There is a reason that women drink ginger ale during their pregnancy. The key ingredient in it is ginger, which is a popular natural remedy for nausea. Alina Petre, a registered dietician, and contributor to Healthline, says that while the way ginger works is not yet understood, experts believe compounds in it may work similarly to nausea medications. Certain studies have even found that it can be as strong as prescription medication that is commonly prescribed for nausea, but with fewer side effects. Ginger is a great remedy to help reduce nausea due to pregnancy. You can find it in dried form and in herbal teas.
Eat small meals
Instead of eating three large meals a day, try to stick to five to six small meals a day. Lori Bregman, doula and life/pregnancy coach writes for MindBodyGreen, “Make sure to have a balance of carbs and protein to maintain blood sugar.” Small meals will reduce the risk of vomiting because you are not overloading your stomach. In the morning, you especially want to eat a good meal. It would also be prudent to keep some crackers on your nightstand so they are there for you in the morning. If you haven’t eaten breakfast yet, all your stomach has to go on are its acids, which add to the nauseated feeling. If you snack on a few crackers before you get out of bed, it’s something for your stomach to work on.
These are often called “sea bands,” and they work by putting pressure on the inside of your wrist, on the “pericardium 6.” Cathy Wong, nutritionist, and writer for Verywell Family explains, “It is a wrist band with a plastic button that puts pressure on the p6 point inside of the wrist. They usually cost less than $10 for a pair and can be found online or in some health food stores.” Typically, when you put them on, they begin to work right away. It’s suggested that you put the band on before you get out of bed in the morning.
A study done in 2014 suggests that just the scent of peppermint can help the feeling of nausea. Its leaves and its oil are the most helpful when it comes to using peppermint for pregnancy nausea. Peppermint tea is great, as it soothes the stomach and has a numbing effect to get rid of nausea. If tea is not your thing, it also comes in capsules as well. You can always have peppermint candy handy as well. But just a note, if you are living with gastroesophageal reflux disease (GERD), it is best to avoid peppermint.
You might have to clear this one with your doctor first. But doing some light exercise can actually help to fight nausea. Melissa Conrad Stöppler, MD, tells MedicineNet, “Regular exercise may help control morning sickness symptoms and other mild discomforts of early pregnancy.” Some light exercise includes walking, so you can take advantage of that and take a walk around your neighborhood or local park.
Avoid nausea triggers
Sometimes, a pregnant woman gets triggered by certain smells or poor air quality. It’s best to avoid heat and humidity, as well as heavy perfumes or something with a strong smell (for some women that’s food). Ciara Staunton, owner of Staunton Primary Care told Singlecare, “Examples of some triggers include stuffy rooms, odors (e.g., perfume, chemicals, food, smoke), heat, humidity, noise, and visual or physical motion.” So, especially in the summer, you will want to avoid the humid and hot weather and stay in the air conditioning as much as possible.
Water is so important, especially when you are pregnant. You will want to stay hydrated as much as you can. Drinking six to eight eight-ounce glasses of water is key.

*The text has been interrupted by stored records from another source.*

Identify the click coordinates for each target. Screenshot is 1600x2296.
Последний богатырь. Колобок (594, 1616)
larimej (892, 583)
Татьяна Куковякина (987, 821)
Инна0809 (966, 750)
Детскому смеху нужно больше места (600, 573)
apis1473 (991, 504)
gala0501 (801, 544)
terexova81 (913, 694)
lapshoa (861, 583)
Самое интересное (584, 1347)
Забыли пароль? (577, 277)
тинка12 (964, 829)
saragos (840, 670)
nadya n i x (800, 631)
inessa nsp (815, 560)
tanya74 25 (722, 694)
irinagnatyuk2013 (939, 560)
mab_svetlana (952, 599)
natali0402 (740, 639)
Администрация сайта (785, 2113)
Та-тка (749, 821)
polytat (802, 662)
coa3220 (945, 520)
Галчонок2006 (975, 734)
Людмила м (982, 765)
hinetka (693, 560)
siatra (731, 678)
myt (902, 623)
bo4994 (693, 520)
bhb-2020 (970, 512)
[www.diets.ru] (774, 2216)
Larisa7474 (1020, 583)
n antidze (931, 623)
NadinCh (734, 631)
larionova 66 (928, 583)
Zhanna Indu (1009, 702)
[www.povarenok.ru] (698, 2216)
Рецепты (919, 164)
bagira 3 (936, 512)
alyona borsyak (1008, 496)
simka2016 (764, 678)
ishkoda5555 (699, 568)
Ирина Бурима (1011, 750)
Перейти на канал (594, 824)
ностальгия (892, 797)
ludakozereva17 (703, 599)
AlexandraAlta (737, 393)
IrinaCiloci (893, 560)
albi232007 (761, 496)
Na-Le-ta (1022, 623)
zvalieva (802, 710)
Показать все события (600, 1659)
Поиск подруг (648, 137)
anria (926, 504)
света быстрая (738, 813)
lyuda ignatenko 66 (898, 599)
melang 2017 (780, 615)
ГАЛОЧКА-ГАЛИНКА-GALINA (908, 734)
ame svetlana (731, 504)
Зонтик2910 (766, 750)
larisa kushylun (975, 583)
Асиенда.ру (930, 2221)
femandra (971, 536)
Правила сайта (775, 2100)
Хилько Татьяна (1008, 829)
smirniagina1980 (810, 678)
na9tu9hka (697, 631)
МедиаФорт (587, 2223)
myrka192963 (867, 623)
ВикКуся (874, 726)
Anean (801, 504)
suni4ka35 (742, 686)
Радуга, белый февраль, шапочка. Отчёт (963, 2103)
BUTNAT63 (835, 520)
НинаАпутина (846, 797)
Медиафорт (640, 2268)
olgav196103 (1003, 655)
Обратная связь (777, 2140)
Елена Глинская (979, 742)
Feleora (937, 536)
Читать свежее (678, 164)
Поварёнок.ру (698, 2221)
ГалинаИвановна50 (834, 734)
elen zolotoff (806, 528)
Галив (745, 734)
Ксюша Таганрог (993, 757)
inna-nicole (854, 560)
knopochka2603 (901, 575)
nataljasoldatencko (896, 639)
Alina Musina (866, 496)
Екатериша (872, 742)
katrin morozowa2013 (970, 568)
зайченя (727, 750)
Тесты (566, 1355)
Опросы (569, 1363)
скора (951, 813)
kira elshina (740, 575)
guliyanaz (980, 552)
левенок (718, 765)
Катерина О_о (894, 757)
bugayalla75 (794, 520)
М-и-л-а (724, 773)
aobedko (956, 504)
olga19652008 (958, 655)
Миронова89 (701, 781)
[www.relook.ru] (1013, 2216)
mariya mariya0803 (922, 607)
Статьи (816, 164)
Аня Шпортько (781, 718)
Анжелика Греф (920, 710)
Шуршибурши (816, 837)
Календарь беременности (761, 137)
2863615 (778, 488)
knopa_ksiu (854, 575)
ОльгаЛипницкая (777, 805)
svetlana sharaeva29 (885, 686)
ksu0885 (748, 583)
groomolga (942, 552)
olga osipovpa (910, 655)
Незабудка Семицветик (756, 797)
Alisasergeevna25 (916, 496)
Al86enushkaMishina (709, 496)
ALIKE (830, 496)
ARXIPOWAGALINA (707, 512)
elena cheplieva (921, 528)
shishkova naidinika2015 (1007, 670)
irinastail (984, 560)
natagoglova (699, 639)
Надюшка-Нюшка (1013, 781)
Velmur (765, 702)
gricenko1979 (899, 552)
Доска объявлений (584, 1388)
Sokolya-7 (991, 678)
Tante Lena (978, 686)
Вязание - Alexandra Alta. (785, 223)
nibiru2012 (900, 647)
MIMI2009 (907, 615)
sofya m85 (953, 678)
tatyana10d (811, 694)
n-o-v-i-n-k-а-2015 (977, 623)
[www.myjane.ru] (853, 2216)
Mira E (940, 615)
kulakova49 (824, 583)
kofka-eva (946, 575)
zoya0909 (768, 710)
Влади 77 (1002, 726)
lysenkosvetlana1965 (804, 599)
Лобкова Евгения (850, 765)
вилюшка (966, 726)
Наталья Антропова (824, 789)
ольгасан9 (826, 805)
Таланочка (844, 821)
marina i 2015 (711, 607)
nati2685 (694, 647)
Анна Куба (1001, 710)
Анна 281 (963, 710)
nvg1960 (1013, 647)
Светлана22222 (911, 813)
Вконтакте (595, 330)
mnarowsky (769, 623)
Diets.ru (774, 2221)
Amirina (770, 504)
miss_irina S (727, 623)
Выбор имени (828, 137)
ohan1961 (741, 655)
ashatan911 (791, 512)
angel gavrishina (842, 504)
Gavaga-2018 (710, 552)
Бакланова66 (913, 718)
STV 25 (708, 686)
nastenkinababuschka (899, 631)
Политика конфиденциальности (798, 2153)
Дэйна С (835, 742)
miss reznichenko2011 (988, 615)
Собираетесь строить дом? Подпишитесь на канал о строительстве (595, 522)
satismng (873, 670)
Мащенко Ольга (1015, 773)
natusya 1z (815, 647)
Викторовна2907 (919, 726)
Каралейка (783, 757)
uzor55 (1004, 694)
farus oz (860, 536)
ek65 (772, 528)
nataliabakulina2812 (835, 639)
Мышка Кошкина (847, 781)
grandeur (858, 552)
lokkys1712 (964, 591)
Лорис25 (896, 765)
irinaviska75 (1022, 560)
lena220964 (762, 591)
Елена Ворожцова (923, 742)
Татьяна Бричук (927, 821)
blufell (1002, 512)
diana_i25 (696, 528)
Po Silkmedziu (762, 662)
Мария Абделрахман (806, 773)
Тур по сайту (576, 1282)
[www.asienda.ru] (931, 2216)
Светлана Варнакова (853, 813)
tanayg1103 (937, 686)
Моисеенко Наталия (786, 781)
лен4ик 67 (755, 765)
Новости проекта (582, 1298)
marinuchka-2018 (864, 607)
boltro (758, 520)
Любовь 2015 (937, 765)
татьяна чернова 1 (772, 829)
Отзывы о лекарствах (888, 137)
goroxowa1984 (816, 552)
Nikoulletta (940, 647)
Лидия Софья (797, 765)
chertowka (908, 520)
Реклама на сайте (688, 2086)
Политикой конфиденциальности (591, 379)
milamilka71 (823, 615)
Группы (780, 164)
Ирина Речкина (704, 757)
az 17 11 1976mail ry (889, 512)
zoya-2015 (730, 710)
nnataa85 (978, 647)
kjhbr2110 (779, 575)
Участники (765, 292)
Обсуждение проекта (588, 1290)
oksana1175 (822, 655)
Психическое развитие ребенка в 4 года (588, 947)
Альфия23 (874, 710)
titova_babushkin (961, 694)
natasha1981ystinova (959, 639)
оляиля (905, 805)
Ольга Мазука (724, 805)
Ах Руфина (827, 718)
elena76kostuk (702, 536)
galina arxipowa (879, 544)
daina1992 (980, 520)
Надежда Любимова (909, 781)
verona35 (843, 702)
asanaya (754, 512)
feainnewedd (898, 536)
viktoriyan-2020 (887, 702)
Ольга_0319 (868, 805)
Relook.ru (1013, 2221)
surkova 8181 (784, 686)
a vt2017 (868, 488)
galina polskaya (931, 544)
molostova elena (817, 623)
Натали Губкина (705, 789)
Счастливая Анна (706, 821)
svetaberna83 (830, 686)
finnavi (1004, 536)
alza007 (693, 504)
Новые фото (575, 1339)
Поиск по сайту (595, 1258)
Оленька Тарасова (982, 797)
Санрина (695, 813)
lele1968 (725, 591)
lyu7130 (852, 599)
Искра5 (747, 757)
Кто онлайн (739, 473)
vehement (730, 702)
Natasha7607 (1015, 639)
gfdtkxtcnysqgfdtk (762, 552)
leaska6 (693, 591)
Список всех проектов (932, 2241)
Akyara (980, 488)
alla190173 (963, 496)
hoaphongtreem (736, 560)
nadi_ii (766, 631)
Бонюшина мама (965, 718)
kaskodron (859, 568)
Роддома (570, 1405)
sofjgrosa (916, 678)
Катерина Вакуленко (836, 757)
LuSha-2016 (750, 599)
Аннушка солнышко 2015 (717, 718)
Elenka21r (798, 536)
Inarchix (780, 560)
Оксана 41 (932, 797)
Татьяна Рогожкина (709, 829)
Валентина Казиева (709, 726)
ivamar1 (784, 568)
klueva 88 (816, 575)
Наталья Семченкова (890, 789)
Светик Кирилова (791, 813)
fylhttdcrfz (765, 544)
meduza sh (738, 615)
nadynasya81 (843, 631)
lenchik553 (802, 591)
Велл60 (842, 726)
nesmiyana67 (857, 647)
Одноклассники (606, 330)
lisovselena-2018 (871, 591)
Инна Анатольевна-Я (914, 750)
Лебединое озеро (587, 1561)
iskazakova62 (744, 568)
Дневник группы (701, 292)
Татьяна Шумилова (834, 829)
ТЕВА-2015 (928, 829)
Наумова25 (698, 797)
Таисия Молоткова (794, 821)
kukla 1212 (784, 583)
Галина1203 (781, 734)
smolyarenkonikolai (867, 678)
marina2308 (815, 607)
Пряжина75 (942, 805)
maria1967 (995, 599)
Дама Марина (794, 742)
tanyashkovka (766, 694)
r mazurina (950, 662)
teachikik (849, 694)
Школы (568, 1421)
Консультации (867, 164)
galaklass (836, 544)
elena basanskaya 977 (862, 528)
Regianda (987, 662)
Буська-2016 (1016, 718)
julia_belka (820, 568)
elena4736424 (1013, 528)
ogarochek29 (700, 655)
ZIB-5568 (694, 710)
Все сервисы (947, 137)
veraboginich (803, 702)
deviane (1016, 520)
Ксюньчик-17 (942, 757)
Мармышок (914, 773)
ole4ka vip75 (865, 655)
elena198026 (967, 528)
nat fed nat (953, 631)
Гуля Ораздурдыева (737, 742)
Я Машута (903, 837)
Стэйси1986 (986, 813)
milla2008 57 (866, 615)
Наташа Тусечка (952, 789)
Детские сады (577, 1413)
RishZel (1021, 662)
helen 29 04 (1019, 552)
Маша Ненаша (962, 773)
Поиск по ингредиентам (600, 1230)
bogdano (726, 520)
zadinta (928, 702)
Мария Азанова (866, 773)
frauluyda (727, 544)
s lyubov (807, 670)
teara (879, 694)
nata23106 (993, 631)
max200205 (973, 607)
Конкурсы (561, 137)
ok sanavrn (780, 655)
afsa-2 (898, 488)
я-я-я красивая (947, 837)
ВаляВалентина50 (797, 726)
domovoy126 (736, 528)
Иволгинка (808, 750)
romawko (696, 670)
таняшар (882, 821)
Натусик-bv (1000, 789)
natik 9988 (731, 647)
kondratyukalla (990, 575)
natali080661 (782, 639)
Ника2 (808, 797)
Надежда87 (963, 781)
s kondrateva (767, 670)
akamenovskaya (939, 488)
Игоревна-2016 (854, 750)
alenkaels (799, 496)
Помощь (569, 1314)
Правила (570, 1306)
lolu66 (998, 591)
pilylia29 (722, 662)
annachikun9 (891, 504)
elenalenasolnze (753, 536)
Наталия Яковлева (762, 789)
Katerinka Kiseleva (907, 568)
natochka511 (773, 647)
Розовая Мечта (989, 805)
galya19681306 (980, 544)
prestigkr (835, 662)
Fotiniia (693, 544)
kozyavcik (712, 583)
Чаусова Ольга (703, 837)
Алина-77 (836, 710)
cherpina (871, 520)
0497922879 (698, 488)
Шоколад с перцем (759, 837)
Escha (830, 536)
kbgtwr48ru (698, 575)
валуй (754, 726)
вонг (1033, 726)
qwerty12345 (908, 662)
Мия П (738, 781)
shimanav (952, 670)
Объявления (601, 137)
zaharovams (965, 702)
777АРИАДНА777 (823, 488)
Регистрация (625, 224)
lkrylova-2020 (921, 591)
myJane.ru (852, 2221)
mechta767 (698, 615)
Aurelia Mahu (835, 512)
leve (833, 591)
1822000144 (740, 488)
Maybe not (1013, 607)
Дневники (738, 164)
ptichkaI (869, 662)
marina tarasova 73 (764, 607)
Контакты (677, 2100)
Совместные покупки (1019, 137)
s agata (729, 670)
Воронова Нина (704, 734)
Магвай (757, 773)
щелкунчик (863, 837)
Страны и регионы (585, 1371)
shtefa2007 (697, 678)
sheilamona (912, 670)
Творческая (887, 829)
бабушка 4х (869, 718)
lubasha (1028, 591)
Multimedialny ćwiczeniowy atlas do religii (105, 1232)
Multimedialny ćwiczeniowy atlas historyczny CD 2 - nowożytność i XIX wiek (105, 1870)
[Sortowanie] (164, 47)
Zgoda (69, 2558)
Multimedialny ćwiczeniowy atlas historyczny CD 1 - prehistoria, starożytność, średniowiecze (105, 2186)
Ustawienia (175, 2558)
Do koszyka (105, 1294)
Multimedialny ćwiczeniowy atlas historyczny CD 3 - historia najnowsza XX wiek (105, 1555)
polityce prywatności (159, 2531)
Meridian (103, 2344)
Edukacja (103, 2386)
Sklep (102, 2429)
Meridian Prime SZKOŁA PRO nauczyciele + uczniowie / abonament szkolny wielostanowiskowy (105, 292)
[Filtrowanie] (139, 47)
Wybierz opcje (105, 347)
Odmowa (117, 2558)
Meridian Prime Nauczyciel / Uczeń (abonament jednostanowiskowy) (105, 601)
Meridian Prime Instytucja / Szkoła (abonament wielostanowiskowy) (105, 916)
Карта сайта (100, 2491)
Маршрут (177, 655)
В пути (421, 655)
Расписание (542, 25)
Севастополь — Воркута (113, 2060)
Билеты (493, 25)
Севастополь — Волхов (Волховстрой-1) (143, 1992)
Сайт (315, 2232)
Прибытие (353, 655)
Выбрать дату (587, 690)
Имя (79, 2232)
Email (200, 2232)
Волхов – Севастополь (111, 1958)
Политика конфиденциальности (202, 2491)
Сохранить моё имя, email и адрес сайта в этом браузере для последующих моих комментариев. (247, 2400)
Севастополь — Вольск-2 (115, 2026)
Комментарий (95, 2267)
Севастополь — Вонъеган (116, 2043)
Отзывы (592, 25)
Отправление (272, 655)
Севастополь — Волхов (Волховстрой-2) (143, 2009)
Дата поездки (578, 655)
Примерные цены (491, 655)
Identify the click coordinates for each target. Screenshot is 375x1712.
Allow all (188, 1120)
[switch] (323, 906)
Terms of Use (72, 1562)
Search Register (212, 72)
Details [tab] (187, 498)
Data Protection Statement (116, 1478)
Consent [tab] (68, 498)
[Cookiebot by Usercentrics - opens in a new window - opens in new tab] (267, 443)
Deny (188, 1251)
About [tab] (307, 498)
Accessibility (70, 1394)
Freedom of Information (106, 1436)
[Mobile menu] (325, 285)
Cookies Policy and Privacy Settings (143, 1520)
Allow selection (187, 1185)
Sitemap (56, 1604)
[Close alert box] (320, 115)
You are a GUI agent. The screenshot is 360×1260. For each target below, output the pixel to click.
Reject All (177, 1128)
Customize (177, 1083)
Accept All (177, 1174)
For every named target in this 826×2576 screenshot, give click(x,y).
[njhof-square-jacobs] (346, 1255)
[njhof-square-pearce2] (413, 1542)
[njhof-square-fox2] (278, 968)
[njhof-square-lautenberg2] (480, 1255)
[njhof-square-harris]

While some women may think that sports drinks are necessary, the University of Iowa Hospitals & Clinics advises, “Electrolyte supplementation such as Gatorade is not necessary.” However, if you do choose to drink one, they advise that you drink the low sugar and low-calorie variety. Having a water bottle handy is a good idea to make sure that you keep hydrated.
Morning, or “pregnancy sickness” is normal, but it can be quite unbearable and debilitating. You’ll want to make sure to speak to your doctor if it is getting to be too much for you to handle, especially if it persists past the first trimester and could be a sign of hyperemesis gravidarum, a severe form of morning sickness that needs to be treated by a doctor. Otherwise, if you are pregnant and you are having bouts of nausea, these tips may be able to give you some relief.